**What to produce:** Copy every line of the records below without any changes.

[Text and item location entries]
┌──
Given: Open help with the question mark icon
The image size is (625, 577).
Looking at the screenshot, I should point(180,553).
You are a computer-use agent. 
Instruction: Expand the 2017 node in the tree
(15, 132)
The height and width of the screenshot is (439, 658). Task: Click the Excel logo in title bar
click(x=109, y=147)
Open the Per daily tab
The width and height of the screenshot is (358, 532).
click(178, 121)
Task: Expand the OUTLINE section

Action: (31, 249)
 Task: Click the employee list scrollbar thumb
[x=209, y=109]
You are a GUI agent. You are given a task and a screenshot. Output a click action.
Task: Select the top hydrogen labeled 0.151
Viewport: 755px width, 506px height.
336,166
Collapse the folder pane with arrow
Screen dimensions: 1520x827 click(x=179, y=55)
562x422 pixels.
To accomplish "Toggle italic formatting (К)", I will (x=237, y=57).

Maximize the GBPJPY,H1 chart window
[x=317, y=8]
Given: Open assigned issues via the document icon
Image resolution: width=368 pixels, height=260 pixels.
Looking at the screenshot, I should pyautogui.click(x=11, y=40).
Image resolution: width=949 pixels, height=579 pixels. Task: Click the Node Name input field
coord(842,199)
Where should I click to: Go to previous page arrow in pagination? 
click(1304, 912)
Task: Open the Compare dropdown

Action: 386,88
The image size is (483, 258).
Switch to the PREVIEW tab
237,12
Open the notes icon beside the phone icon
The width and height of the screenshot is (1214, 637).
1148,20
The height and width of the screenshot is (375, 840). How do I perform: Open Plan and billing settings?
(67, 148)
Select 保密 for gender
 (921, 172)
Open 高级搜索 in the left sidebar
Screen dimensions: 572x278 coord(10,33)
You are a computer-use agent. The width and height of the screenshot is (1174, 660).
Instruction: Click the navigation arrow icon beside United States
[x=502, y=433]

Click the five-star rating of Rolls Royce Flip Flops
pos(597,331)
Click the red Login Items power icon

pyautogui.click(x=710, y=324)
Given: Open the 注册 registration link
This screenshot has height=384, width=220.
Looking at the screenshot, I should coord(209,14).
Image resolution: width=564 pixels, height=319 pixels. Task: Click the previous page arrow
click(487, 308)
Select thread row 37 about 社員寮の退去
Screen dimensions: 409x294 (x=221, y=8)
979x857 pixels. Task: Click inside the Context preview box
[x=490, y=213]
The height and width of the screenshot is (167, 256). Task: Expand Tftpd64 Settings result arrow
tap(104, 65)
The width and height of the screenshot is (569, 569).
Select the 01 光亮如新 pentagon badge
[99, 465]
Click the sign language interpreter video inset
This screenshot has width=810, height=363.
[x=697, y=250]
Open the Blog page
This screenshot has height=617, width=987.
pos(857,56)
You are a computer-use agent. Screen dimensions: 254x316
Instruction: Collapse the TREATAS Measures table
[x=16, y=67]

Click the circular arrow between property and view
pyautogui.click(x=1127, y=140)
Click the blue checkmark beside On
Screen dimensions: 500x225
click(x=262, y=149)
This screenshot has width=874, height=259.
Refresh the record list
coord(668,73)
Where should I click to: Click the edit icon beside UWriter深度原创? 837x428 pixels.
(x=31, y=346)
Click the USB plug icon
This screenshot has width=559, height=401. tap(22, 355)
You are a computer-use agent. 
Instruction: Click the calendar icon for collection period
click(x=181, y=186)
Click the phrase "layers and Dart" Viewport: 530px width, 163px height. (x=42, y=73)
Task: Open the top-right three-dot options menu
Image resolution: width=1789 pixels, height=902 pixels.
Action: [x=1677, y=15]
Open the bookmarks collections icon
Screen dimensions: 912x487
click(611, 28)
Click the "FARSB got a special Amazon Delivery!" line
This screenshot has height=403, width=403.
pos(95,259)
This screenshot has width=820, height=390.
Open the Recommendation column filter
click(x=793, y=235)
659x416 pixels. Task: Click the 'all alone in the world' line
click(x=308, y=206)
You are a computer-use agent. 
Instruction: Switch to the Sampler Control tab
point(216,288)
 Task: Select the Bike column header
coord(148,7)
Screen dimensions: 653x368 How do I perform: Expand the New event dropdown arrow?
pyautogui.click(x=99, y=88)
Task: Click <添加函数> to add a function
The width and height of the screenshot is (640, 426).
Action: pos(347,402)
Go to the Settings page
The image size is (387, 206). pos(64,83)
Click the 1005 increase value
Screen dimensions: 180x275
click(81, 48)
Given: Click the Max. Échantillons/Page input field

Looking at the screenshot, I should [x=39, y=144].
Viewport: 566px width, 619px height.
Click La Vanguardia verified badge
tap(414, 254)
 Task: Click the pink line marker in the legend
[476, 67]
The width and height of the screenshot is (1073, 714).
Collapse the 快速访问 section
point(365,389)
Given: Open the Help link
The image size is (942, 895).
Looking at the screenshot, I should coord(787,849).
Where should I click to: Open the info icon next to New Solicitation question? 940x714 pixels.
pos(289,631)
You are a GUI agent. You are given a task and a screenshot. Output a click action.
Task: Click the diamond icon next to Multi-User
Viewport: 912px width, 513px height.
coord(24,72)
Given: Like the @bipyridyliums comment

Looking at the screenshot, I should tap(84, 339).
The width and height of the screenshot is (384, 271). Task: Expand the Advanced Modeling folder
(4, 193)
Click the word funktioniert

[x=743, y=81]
└──
**Answer to the task:**
Given: Open help with the question mark icon
The image size is (625, 577).
Looking at the screenshot, I should point(180,553).
You are a computer-use agent. 
Instruction: Expand the 2017 node in the tree
(15, 132)
The height and width of the screenshot is (439, 658). Task: Click the Excel logo in title bar
click(x=109, y=147)
Open the Per daily tab
The width and height of the screenshot is (358, 532).
click(178, 121)
Task: Expand the OUTLINE section

Action: (31, 249)
 Task: Click the employee list scrollbar thumb
[x=209, y=109]
You are a GUI agent. You are given a task and a screenshot. Output a click action.
Task: Select the top hydrogen labeled 0.151
Viewport: 755px width, 506px height.
336,166
Collapse the folder pane with arrow
Screen dimensions: 1520x827 click(x=179, y=55)
562x422 pixels.
To accomplish "Toggle italic formatting (К)", I will (x=237, y=57).

Maximize the GBPJPY,H1 chart window
[x=317, y=8]
Given: Open assigned issues via the document icon
Image resolution: width=368 pixels, height=260 pixels.
Looking at the screenshot, I should pyautogui.click(x=11, y=40).
Image resolution: width=949 pixels, height=579 pixels. Task: Click the Node Name input field
coord(842,199)
Where should I click to: Go to previous page arrow in pagination? 
click(1304, 912)
Task: Open the Compare dropdown

Action: 386,88
The image size is (483, 258).
Switch to the PREVIEW tab
237,12
Open the notes icon beside the phone icon
The width and height of the screenshot is (1214, 637).
1148,20
The height and width of the screenshot is (375, 840). How do I perform: Open Plan and billing settings?
(67, 148)
Select 保密 for gender
 (921, 172)
Open 高级搜索 in the left sidebar
Screen dimensions: 572x278 coord(10,33)
You are a computer-use agent. The width and height of the screenshot is (1174, 660).
Instruction: Click the navigation arrow icon beside United States
[x=502, y=433]

Click the five-star rating of Rolls Royce Flip Flops
pos(597,331)
Click the red Login Items power icon

pyautogui.click(x=710, y=324)
Given: Open the 注册 registration link
This screenshot has height=384, width=220.
Looking at the screenshot, I should coord(209,14).
Image resolution: width=564 pixels, height=319 pixels. Task: Click the previous page arrow
click(487, 308)
Select thread row 37 about 社員寮の退去
Screen dimensions: 409x294 (x=221, y=8)
979x857 pixels. Task: Click inside the Context preview box
[x=490, y=213]
The height and width of the screenshot is (167, 256). Task: Expand Tftpd64 Settings result arrow
tap(104, 65)
The width and height of the screenshot is (569, 569).
Select the 01 光亮如新 pentagon badge
[99, 465]
Click the sign language interpreter video inset
This screenshot has width=810, height=363.
[x=697, y=250]
Open the Blog page
This screenshot has height=617, width=987.
pos(857,56)
You are a computer-use agent. Screen dimensions: 254x316
Instruction: Collapse the TREATAS Measures table
[x=16, y=67]

Click the circular arrow between property and view
pyautogui.click(x=1127, y=140)
Click the blue checkmark beside On
Screen dimensions: 500x225
click(x=262, y=149)
This screenshot has width=874, height=259.
Refresh the record list
coord(668,73)
Where should I click to: Click the edit icon beside UWriter深度原创? 837x428 pixels.
(x=31, y=346)
Click the USB plug icon
This screenshot has width=559, height=401. tap(22, 355)
You are a computer-use agent. 
Instruction: Click the calendar icon for collection period
click(x=181, y=186)
Click the phrase "layers and Dart" Viewport: 530px width, 163px height. (x=42, y=73)
Task: Open the top-right three-dot options menu
Image resolution: width=1789 pixels, height=902 pixels.
Action: [x=1677, y=15]
Open the bookmarks collections icon
Screen dimensions: 912x487
click(611, 28)
Click the "FARSB got a special Amazon Delivery!" line
This screenshot has height=403, width=403.
pos(95,259)
This screenshot has width=820, height=390.
Open the Recommendation column filter
click(x=793, y=235)
659x416 pixels. Task: Click the 'all alone in the world' line
click(x=308, y=206)
You are a computer-use agent. 
Instruction: Switch to the Sampler Control tab
point(216,288)
 Task: Select the Bike column header
coord(148,7)
Screen dimensions: 653x368 How do I perform: Expand the New event dropdown arrow?
pyautogui.click(x=99, y=88)
Task: Click <添加函数> to add a function
The width and height of the screenshot is (640, 426).
Action: pos(347,402)
Go to the Settings page
The image size is (387, 206). pos(64,83)
Click the 1005 increase value
Screen dimensions: 180x275
click(81, 48)
Given: Click the Max. Échantillons/Page input field

Looking at the screenshot, I should [x=39, y=144].
Viewport: 566px width, 619px height.
Click La Vanguardia verified badge
tap(414, 254)
 Task: Click the pink line marker in the legend
[476, 67]
The width and height of the screenshot is (1073, 714).
Collapse the 快速访问 section
point(365,389)
Given: Open the Help link
The image size is (942, 895).
Looking at the screenshot, I should coord(787,849).
Where should I click to: Open the info icon next to New Solicitation question? 940x714 pixels.
pos(289,631)
You are a GUI agent. You are given a task and a screenshot. Output a click action.
Task: Click the diamond icon next to Multi-User
Viewport: 912px width, 513px height.
coord(24,72)
Given: Like the @bipyridyliums comment

Looking at the screenshot, I should tap(84, 339).
The width and height of the screenshot is (384, 271). Task: Expand the Advanced Modeling folder
(4, 193)
Click the word funktioniert

[x=743, y=81]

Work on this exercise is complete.